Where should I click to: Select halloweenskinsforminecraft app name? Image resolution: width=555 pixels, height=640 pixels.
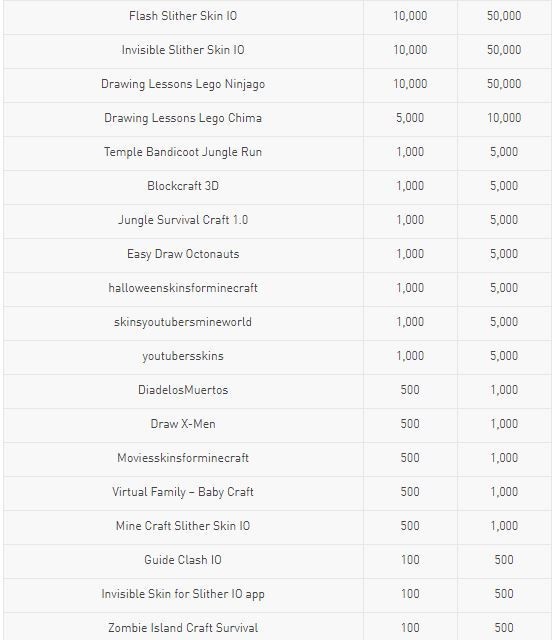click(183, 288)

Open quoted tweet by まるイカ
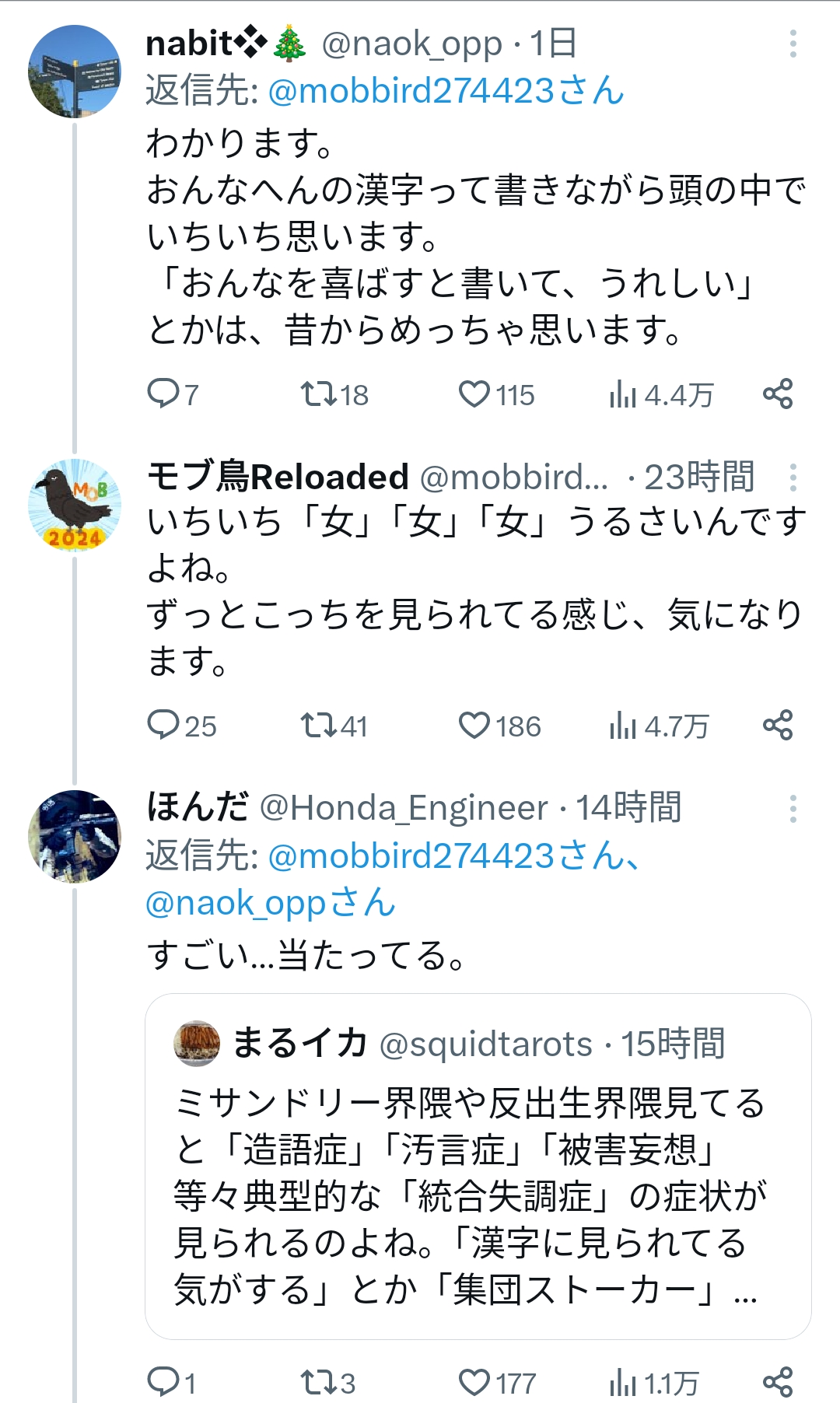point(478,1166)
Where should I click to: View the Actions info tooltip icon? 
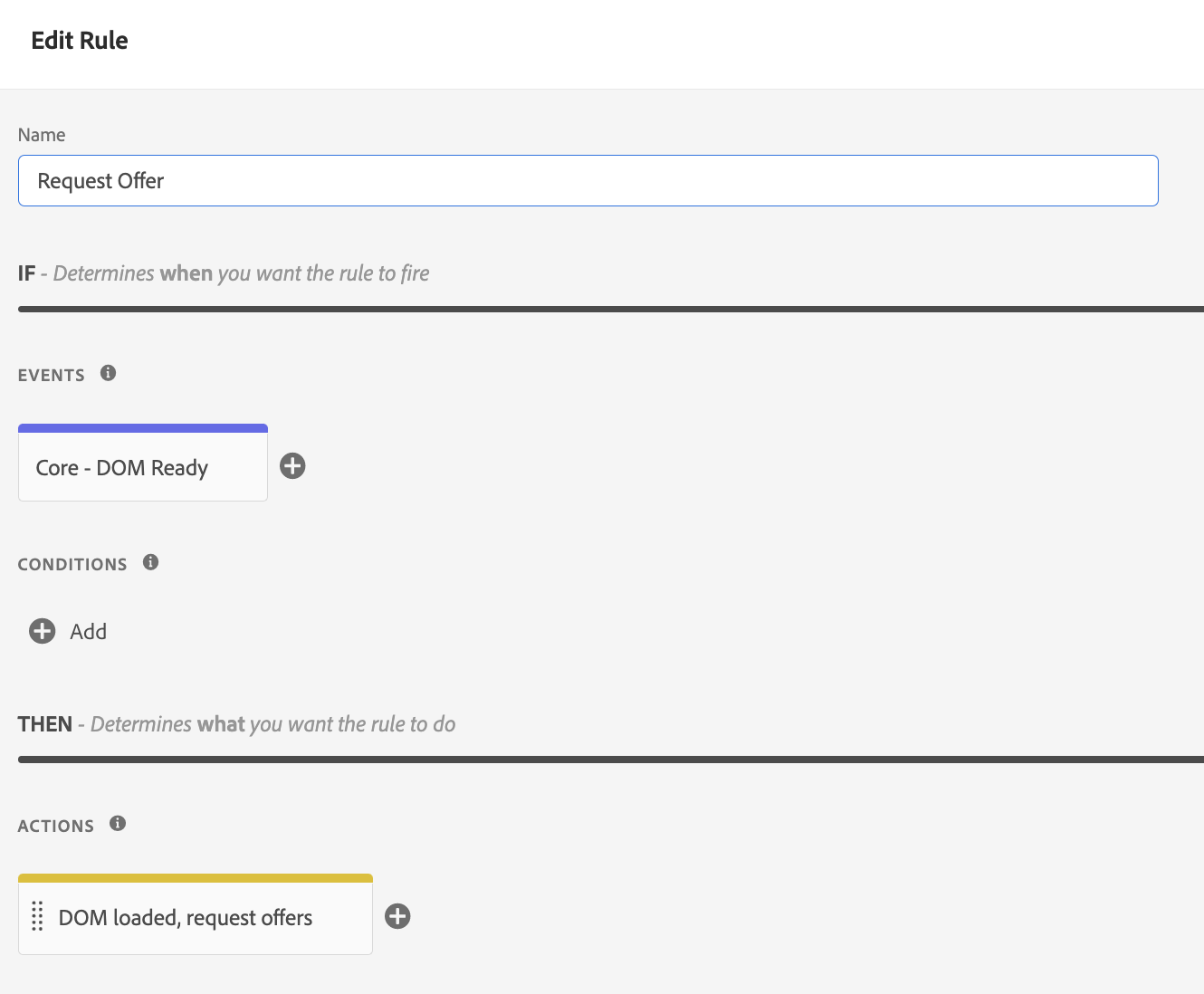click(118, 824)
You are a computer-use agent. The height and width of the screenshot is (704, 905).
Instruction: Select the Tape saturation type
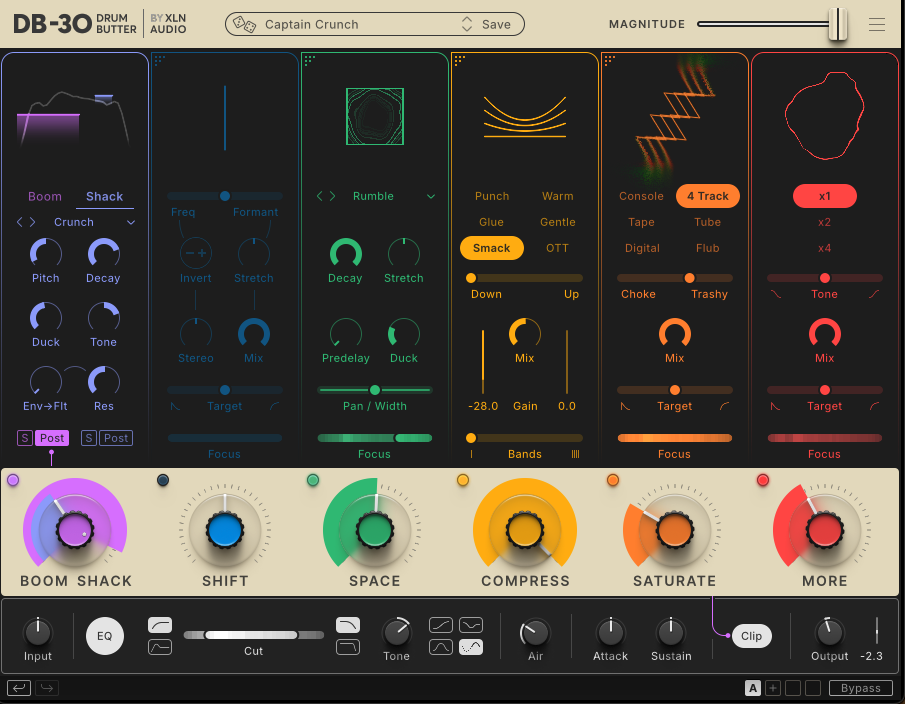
= = = =
**ABOUT THIS TASK:**
Output the records above verbatim. Pictures stay out.

**SOLUTION:**
Where should I click to: Select halloweenskinsforminecraft app name? Image resolution: width=555 pixels, height=640 pixels.
click(183, 288)

Open quoted tweet by まるイカ
point(478,1166)
Where should I click to: View the Actions info tooltip icon? 
click(118, 824)
You are a computer-use agent. The height and width of the screenshot is (704, 905).
Instruction: Select the Tape saturation type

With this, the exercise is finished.